New tool alert!!! New tool alert!!!
Yes, many of you are just as excited as I am to have a new tool. Especially one you invent yourself.
Mine sprang from the requirement to make a number of different kinds of leaves for a project I am building (more on that in another post).
My challenge was to make leaves heavy enough to stand up to the environment and still look native and botanically (somewhat) correct.
So I was off, creating something new!
The leaf blanks were started by drawing a number of different shapes and leaf designs on a computer so they could be cut with a laser. Each of the leaves had to be slightly different to look more natural.
Then came the chore of making all the leaves look alive! That requited the new tool!
I have a manual press which was designed to do a number of mechanical processes (of which I have no knowledge, so don’t ask) which I have now converted to doing sheet metal work. The press is supposed to exert about 2 tons of pressure when used properly, and can bend a lot of metal if used correctly.
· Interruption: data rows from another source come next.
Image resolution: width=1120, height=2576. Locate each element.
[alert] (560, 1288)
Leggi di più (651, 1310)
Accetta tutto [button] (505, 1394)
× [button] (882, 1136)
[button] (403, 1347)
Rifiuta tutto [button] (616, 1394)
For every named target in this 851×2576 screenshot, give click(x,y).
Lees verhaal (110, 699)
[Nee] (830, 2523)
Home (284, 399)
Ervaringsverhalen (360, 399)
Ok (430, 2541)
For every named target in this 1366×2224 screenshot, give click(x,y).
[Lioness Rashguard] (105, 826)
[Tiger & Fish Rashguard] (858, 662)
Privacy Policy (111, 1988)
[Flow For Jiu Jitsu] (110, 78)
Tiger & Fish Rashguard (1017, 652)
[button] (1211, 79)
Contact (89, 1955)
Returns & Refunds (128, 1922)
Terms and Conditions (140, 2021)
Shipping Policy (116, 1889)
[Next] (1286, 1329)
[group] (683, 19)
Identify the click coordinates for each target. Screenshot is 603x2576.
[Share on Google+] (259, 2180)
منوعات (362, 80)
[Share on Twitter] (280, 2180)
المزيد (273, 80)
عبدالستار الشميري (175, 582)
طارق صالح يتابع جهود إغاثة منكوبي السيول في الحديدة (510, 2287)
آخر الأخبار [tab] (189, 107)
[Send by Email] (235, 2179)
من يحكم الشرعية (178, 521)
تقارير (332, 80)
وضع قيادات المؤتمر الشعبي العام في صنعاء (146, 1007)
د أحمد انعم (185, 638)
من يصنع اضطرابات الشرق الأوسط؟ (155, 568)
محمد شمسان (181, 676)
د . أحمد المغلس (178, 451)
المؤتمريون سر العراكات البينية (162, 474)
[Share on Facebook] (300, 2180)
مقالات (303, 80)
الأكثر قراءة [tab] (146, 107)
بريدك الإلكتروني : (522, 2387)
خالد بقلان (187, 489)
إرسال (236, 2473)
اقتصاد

So with my new tool in hand I was to become…the superhero…. Leaf Man!
Yes, I redesigned it as a leaf maker.
God made all the leaves in the world in one day…I quickly learned, even with this new tool, I was not going to be that productive!
I had to start with a redesign of the business end of the press.
I first added round bar sides to the base of the unit, to give me a smooth surface to push against with the press’ arm.
I then made a small die which pushed down into that recess and would alter the metal. And thus a leaf was created. As you can see, the process is not a complicated one but it sure saves a lot of time when you’re cold forging steel as opposed to heated and working on an anvil. I have a lot of leaves to make, (about 25 for each Hosta) all of different kinds, (the Dogwood leaves are next) and this tool was going to save a tremendous amount of time.
Here are some photos of a Hosta leaf being formed. I placed the Hosta leaf in the base and used the rounded dies to shape the undulations and gentle curves in just a matter of moments as opposed to the time it would take to heat the metal and work it with a hammer and anvil.
The finished plant was welded to the stems and is awaiting sandblasting and color.
Here are some of the first Dogwood leaves I made. I think they are going to be just fine.
They use a slightly different die, but the operation is the same.
Now some of you purist will not agree that this is the proper way to work metal, but it certainly turned out fine for me. If you look at the leaves, I think you will see that it has been a successful experiment and I will be using this press to create a number of other leaves for this project as well.
If you think you have a good refinement, or you think this is sacrilegious… I’d love to hear about it.